The plaintiff, Jacqueline Halbig, is a West Virginia resident who never had health insurance but also did not want to buy it. Under the Affordable Care Act (“ACA”), she would either have to buy insurance or pay the penalty imposed by that statute as the individual mandate. West Virginia is one of the 34 states that does not have its own exchange but relies on healthcare.gov, the federal exchange. The court ruled that the plain language of the statute limited subsidies to exchanges “established by the states” and as West Virginia had not established such an exchange, no subsidy could be granted. The effect of this interpretation is that not only does the individual mandate disappear in states that do not have their own exchange, but the employer mandate disappears along with it. The judges writing the opinion conceded that the effect of their ruling would be to drastically reduce the number of persons who would be able to gain coverage, but that it was not their job to write laws, only to interpret the law as written by Congress.
This opinion is directly contrary to an opinion issued by another federal circuit court of appeals the same day (King v. Burwell). That court heard the same arguments advanced in the DC Circuit but said that the language in the statute limiting subsidies to exchanges “established by the state” was ambiguous. As the language in the statute was ambiguous, the court relied instead on the regulation issued by the IRS, which permits the subsidies in “exchanges” and then goes on to define exchanges as marketplaces established either by the states or by the Department of Health and Human Services. The court viewed the regulation issued by IRS as a reasonable exercise of its regulatory discretion and upheld the subsidies.
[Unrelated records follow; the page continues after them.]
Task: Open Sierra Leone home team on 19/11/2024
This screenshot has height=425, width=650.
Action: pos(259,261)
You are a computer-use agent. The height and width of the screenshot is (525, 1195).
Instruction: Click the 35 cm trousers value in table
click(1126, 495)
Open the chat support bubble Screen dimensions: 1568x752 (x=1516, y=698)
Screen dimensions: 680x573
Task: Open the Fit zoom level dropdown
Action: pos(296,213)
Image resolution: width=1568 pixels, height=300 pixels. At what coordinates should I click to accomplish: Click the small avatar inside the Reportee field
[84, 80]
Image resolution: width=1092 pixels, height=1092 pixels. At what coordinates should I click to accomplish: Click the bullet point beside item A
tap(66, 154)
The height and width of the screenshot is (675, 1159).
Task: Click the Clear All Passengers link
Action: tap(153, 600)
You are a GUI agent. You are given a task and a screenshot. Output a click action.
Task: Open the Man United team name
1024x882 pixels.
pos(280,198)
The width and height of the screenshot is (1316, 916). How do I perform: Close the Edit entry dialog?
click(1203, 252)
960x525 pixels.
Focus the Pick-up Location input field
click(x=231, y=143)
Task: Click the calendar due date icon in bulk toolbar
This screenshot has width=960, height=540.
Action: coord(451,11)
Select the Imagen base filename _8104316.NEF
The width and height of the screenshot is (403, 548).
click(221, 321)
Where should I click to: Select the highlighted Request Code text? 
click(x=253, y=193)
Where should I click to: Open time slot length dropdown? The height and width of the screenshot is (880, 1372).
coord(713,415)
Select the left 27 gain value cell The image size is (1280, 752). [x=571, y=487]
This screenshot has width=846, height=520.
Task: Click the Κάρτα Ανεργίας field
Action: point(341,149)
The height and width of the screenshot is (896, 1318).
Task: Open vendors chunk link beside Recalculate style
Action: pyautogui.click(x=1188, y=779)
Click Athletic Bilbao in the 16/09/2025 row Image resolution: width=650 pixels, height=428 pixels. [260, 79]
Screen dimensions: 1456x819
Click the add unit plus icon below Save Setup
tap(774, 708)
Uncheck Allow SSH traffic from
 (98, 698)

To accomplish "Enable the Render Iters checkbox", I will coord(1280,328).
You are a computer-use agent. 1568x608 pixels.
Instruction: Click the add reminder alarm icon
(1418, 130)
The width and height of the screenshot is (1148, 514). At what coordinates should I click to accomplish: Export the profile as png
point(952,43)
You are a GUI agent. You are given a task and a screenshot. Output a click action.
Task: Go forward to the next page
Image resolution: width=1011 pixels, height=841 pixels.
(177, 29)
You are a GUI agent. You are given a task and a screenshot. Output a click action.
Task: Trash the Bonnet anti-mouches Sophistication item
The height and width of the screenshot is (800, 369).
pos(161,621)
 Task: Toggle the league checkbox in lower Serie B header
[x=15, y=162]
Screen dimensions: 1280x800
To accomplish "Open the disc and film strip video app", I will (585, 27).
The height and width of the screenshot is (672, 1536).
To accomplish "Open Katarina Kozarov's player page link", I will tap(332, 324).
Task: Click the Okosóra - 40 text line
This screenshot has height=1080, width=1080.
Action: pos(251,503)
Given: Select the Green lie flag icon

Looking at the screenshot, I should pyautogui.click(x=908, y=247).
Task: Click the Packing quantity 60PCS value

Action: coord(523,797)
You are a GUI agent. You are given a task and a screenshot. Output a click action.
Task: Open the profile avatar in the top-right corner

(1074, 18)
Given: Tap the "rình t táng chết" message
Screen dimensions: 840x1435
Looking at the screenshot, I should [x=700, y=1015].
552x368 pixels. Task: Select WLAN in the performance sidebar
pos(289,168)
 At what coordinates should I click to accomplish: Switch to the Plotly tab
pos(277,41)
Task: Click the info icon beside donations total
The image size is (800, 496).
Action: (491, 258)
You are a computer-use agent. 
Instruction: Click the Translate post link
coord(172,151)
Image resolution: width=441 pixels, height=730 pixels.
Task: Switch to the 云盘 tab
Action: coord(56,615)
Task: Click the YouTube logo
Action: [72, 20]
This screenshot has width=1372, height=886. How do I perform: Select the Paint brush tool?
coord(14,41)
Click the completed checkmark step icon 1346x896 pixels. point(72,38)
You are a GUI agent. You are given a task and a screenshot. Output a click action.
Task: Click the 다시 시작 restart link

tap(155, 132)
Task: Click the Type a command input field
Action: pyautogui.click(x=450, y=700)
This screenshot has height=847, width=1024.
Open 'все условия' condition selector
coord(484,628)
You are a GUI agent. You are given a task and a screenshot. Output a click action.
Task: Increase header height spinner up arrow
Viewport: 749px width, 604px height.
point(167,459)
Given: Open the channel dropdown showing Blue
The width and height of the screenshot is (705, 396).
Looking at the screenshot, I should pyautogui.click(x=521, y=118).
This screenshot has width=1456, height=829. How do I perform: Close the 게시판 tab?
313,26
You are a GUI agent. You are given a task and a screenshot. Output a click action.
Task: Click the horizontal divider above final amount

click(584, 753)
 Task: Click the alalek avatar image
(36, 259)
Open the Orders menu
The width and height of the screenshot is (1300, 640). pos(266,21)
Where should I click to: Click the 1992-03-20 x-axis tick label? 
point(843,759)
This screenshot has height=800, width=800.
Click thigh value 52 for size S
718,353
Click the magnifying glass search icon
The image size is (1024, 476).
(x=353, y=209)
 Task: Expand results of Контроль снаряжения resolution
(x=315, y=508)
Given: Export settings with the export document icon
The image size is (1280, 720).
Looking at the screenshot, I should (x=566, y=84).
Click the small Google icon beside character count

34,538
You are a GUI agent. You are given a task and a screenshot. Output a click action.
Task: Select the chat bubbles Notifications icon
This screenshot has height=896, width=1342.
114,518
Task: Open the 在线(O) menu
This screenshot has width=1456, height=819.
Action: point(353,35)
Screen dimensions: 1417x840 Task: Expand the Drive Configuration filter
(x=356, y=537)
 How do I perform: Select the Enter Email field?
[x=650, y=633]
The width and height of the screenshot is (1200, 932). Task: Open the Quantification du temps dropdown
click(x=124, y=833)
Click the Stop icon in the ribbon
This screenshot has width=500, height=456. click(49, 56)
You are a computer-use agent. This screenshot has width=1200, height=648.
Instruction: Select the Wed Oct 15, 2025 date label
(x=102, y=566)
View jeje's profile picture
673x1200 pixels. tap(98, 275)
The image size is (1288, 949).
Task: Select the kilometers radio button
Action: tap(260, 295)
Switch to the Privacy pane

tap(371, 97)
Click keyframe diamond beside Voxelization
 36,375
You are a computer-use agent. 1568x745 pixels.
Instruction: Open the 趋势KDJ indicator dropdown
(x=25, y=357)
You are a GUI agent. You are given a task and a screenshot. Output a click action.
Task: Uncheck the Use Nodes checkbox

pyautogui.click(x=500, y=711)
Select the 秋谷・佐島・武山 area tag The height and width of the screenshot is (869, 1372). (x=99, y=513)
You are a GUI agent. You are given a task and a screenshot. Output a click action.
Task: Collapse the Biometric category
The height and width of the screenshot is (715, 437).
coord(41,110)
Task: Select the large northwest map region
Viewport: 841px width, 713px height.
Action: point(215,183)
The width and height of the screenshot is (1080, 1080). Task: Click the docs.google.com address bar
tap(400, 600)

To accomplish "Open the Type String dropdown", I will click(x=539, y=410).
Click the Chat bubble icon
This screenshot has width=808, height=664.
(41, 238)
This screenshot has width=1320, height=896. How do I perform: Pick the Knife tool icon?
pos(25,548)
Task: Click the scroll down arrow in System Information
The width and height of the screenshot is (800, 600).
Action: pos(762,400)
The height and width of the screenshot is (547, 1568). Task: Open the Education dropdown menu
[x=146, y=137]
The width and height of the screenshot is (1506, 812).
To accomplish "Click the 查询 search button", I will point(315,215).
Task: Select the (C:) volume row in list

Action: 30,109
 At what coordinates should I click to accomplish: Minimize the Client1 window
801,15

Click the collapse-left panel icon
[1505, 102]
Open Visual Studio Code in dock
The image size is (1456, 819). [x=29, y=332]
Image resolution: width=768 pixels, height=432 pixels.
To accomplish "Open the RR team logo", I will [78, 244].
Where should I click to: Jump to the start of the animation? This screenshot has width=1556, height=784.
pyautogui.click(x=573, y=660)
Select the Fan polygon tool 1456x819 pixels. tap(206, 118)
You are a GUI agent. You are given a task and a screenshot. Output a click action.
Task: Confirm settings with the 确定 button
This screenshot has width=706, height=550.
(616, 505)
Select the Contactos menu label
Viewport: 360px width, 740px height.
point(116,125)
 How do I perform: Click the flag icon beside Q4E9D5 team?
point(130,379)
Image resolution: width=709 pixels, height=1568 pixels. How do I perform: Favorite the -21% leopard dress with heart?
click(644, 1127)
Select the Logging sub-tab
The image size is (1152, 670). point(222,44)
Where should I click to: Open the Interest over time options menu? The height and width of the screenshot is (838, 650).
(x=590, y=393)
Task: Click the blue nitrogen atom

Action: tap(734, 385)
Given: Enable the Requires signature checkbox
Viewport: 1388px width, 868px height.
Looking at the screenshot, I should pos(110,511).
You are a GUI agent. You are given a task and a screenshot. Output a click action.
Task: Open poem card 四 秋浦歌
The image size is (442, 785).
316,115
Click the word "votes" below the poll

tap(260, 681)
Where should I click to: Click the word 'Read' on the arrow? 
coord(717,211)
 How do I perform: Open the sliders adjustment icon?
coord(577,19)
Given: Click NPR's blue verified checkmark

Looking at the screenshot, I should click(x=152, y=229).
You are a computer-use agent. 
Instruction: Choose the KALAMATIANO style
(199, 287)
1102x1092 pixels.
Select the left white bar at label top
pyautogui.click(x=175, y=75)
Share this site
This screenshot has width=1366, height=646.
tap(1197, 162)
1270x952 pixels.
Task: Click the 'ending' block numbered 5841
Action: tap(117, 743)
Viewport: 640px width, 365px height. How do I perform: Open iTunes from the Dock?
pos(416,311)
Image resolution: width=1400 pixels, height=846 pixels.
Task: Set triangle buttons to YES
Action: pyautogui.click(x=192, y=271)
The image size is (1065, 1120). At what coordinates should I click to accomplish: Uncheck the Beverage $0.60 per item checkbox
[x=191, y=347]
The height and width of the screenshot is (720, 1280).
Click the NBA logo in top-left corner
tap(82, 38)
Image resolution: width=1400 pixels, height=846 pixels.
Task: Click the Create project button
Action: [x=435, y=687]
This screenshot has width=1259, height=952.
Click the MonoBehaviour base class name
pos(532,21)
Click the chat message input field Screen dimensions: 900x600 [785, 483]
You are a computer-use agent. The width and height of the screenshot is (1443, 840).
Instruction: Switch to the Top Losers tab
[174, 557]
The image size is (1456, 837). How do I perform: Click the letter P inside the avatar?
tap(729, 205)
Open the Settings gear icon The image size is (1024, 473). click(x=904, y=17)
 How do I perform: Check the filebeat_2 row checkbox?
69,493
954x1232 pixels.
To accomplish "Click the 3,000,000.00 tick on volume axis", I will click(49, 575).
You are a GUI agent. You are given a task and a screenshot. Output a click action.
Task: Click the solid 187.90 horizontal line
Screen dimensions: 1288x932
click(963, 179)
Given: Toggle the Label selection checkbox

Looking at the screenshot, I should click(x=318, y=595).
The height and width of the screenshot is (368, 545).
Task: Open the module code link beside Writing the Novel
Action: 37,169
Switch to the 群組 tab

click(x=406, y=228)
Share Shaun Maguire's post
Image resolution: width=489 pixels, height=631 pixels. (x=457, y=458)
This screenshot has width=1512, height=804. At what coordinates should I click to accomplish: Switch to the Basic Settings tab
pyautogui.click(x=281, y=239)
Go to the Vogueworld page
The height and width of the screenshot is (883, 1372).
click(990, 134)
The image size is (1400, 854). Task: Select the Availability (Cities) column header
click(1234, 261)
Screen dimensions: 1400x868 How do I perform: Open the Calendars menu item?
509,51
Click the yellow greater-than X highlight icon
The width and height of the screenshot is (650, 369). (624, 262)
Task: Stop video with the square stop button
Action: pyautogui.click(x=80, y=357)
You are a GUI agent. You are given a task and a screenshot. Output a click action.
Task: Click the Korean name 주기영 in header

The split between 2 federal circuits on an issue this crucial to the implementation of ACA likely means that the United States Supreme Court will again have to decide the future of ACA. The Obama administration already announced their decision to appeal earlier this afternoon. In 2012, the Supreme Court generally upheld the validity of ACA in a very divided opinion with the majority ruling stating that ACA was a valid exercise of Congress’ power to impose taxes as opposed to an invalid limitation on the rights of individuals in the country to decide their own fate with respect to health insurance. It will be interesting to follow the course of this issue over the next year. Current numbers indicate that over 8,000,000 individuals in states where the only marketplace is healthcare.gov are subject to the individual mandate and the penalties imposed. These individuals would now be free from that mandate. In addition, in those same states, 250,000 firms with 57,000,000 employees would now be freed from the employer mandate that requires employers to offer “affordable” insurance to their employees. In contrast, only 5,000,000 individuals signed up for coverage in the 34 states relying on the federal exchange and are receiving the subsidy that was declared illegal by the DC Circuit.Given the number of persons involved on both sides of this issue, Supreme Court involvement appears likely.